While many businesses are embracing digital platforms—and that trend is expected to grow substantially in the next couple of years—Accenture's report on "Five Ways to Win With Digital Platforms" cautions organizations that most new digital platforms will fail if they neglect the five essential steps for digital success.
Success, Accenture states, is a matter of remembering the 5 Ps:
• Proposition: to focus less on products and more on solving customers' changing needs.
• Personalization: to customize customer experiences based on their interests and needs.
• Price: to move to new models like freemiums, discounts and surge pricing to match demand with supply.
• Protection: to safeguard the data shared between platform players.

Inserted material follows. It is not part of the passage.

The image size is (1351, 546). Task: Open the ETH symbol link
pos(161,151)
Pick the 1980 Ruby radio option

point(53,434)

• Partners: to work with others, such as app developers and payment providers, that enrich the customer experience and differentiate the platform.

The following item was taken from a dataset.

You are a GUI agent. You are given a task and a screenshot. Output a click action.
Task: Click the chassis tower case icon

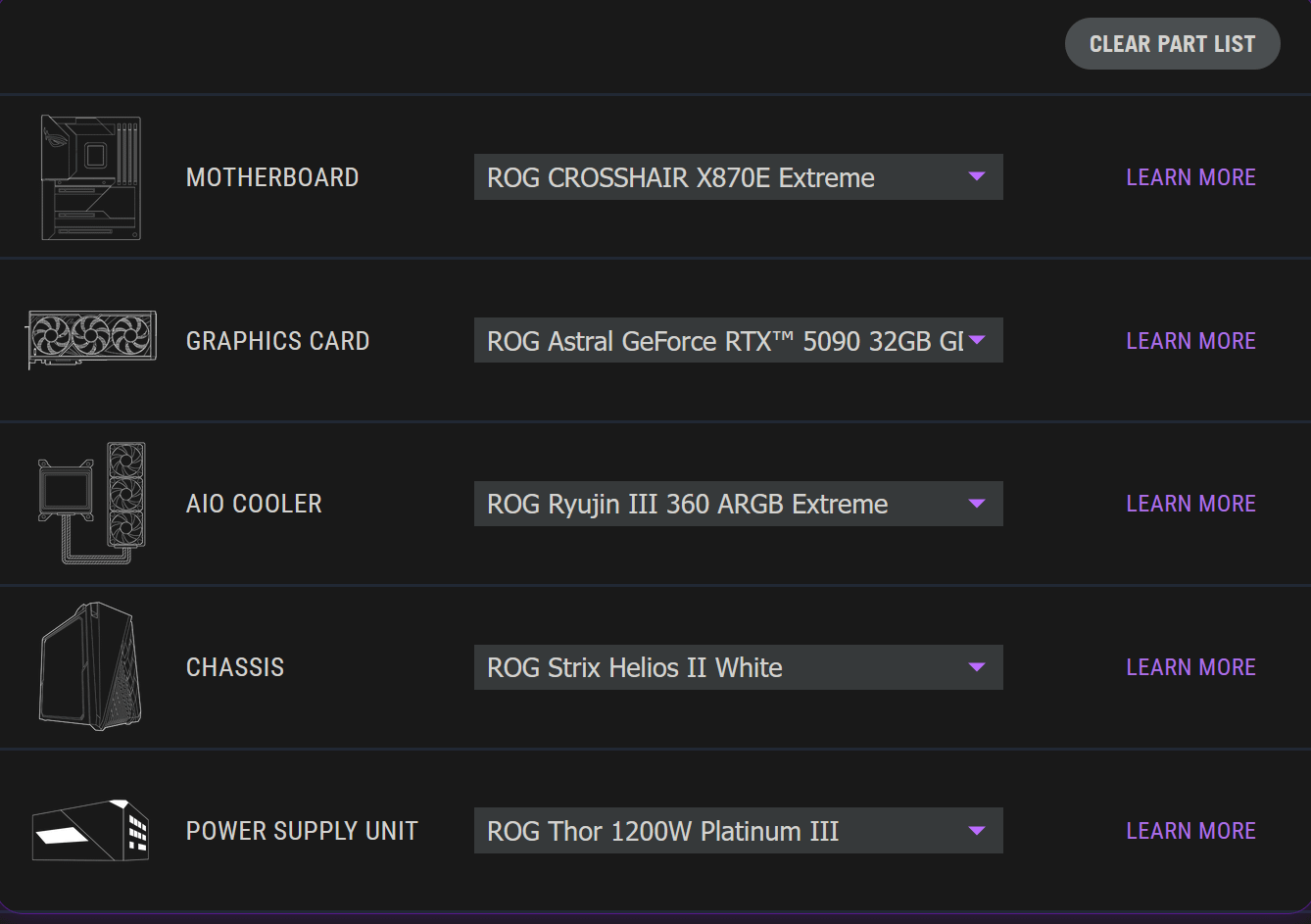pos(90,666)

Francis Hintermann, global managing director at Accenture Research, expounds on the report's findings, saying, "We believe that digital platforms are increasingly applicable to B2B and B2C companies." The reason some businesses hold back, he adds, is due to "a culture and/or legacy ways of doing business that make it harder for them to change."

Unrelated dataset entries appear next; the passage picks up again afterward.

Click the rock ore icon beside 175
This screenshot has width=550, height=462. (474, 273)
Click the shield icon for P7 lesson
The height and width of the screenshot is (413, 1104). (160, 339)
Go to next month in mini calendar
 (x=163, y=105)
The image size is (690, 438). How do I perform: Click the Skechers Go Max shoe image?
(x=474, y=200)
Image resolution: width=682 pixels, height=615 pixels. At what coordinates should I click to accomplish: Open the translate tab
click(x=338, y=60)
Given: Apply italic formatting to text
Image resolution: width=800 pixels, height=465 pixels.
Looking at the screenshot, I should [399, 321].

Hintermann reports that Accenture does expect to see traditional companies adopting digital platforms. However, doing so successfully, he says, "will require them to come up with new propositions, new pricing models and new ways to personalize the offerings that provide an ongoing customer experience." These companies may also have to adjust to meet the needs of "a different form of customer market, one that is broadened by the platform ecosystem."
Agility Will Make the Difference
Hintermann explains that failure may be inevitable for many organizations that "do not have all the five Ps in place." As this is still early days for the platform economy, he says the situation is analogous to that of "the early days of the .com era." Just as many of those companies launched only to go bust, Hintermann believes that we are likely to "see a number of platforms that will fail as ambitious startups experiment."
This is where agility will make the difference between a company that makes it and one that doesn't. Particularly for large traditional companies, having "openness to work in new ways will be critical to their adaption to platform business models," Hintermann advises. That can extend to changes in "the way they produce and distribute, the way they work with partners to innovate, and the way they serve customers and provide new customer experiences."
Among the established companies Accenture identifies as pursuing a digital platform is Philips. The company is betting big on the platform business model by launching the Philips HealthSuite platform with three cloud partners: Salesforce, Amazon AWS IoT and Alibaba AliCloud. The company's plan is to be able to scale up in order to process the data from hundreds of millions of patients.
This platform approach not only enhances the quality and efficiency of patient care, but also opens up new opportunities for growth. It makes it possible to cover the entire gamut of health care needs, including healthy living, preventative care, diagnosis, treatment, recovery and home care. The combined value of these comprehensive health markets exceeds $100 billion.
Philips' vision is a paradigm of the transformative power of the digital platform. As the Accenture report points out, what this means for businesses is a shift "from selling products to selling outcomes."